The Board knows of no other matters that will be presented for consideration at the Annual Meeting. If any other matters are properly brought before the meeting, it is the intention of the persons named in the accompanying proxy to vote on such matters in accordance with their best judgment.

 

By order of our Board of Directors

   
/s/ Salvatore Palella  
Salvatore Palella  
Chief Executive Officer  
   
May 8, 2023  

 

A copy of our Annual Report on Form 10-K for the fiscal year ended December 31, 2022 is available free of charge at the SEC’s web site at www.sec.gov. Stockholders can also access this proxy statement and our Annual Report on Form 10-K at the investors section of our website at www.micromobility.com.
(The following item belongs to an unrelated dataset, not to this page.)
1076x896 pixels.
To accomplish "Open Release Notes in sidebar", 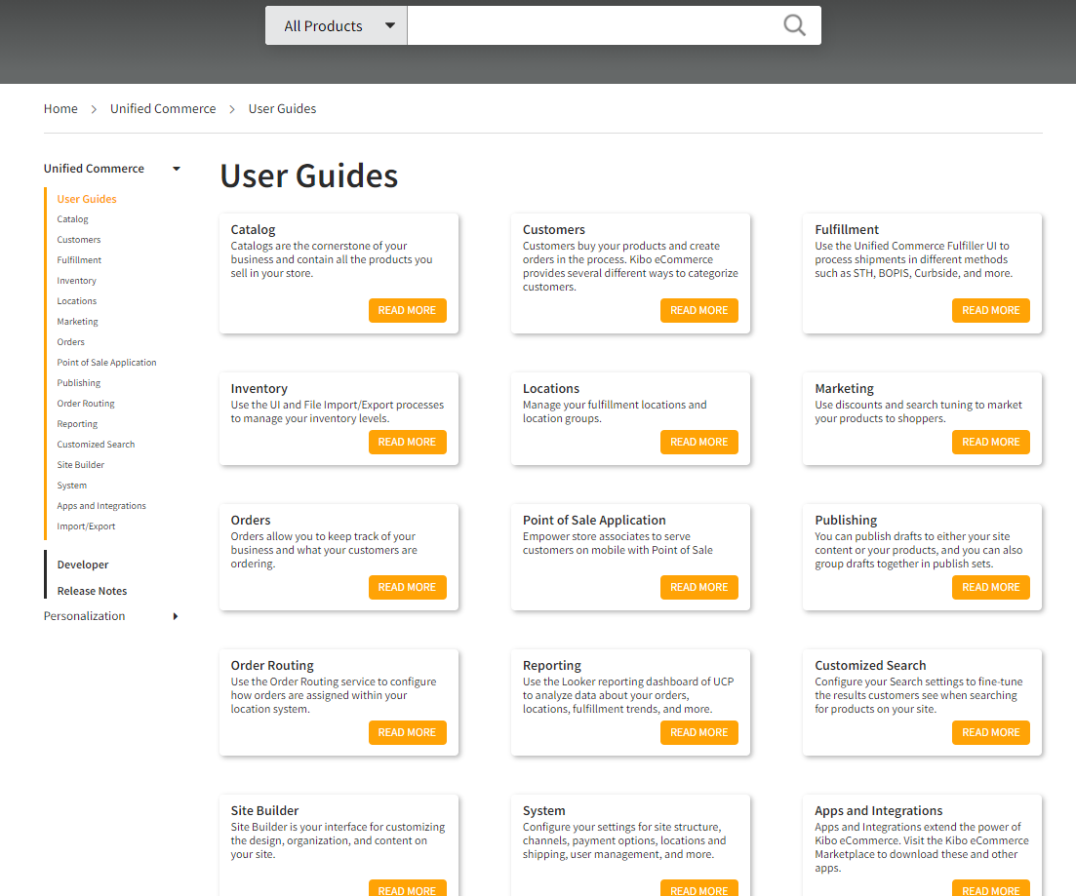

A copy of our Annual Report on Form 10-K to the SEC on Form 10-K for the year ended December 31, 2022 is available without charge upon written request to: micromobility.com Inc., 32 Old Slip, New York, NY 10005, telephone (917) 535-2610, Attn: Giulio Profumo, Chief Financial Officer.

23 
 

 

 

  

 
 

 

 
 

ANNEX A

AMENDED

2023 OMNIBUS INCENTIVE PLAN

OF

MICROMOBILITY.COM INC.

 

 

 

 

 

 

 

 

A-1 
 

 

MICROMOBILITY.COM INC.

 

AMENDED 2023 OMNIBUS INCENTIVE PLAN

(Amended last approved by the Board on April 27, 2023)

(Last Approved by the Shareholders on May [ ], 2023)

 

If the Company’s stockholders approve Proposal 3 at the Annual Meeting, the first subparagraph (a) of Section IV of the Company’s 2023 Omnibus Incentive Plan will be replaced with the following:

SECTION 5. Stock Subject To The Plan.

(a) Shares Subject to the Plan. Subject to the provisions of Section 13 of the Plan, the maximum aggregate number of Shares that may be issued under the Plan is 5,000,000 Shares (the “Initial Share Reserve”). The Shares may be authorized, but unissued, or reacquired Common Stock. Notwithstanding the foregoing and, subject to adjustment as provided in Section 13, the maximum number of Shares that may be issued upon the exercise of Incentive Stock Options will equal the aggregate Share number stated in this Section 5(a), plus, to the extent allowable under Section 422 of the Code and the Treasury Regulations promulgated thereunder, any Shares that become available for issuance under the Plan pursuant to Section 5(b).”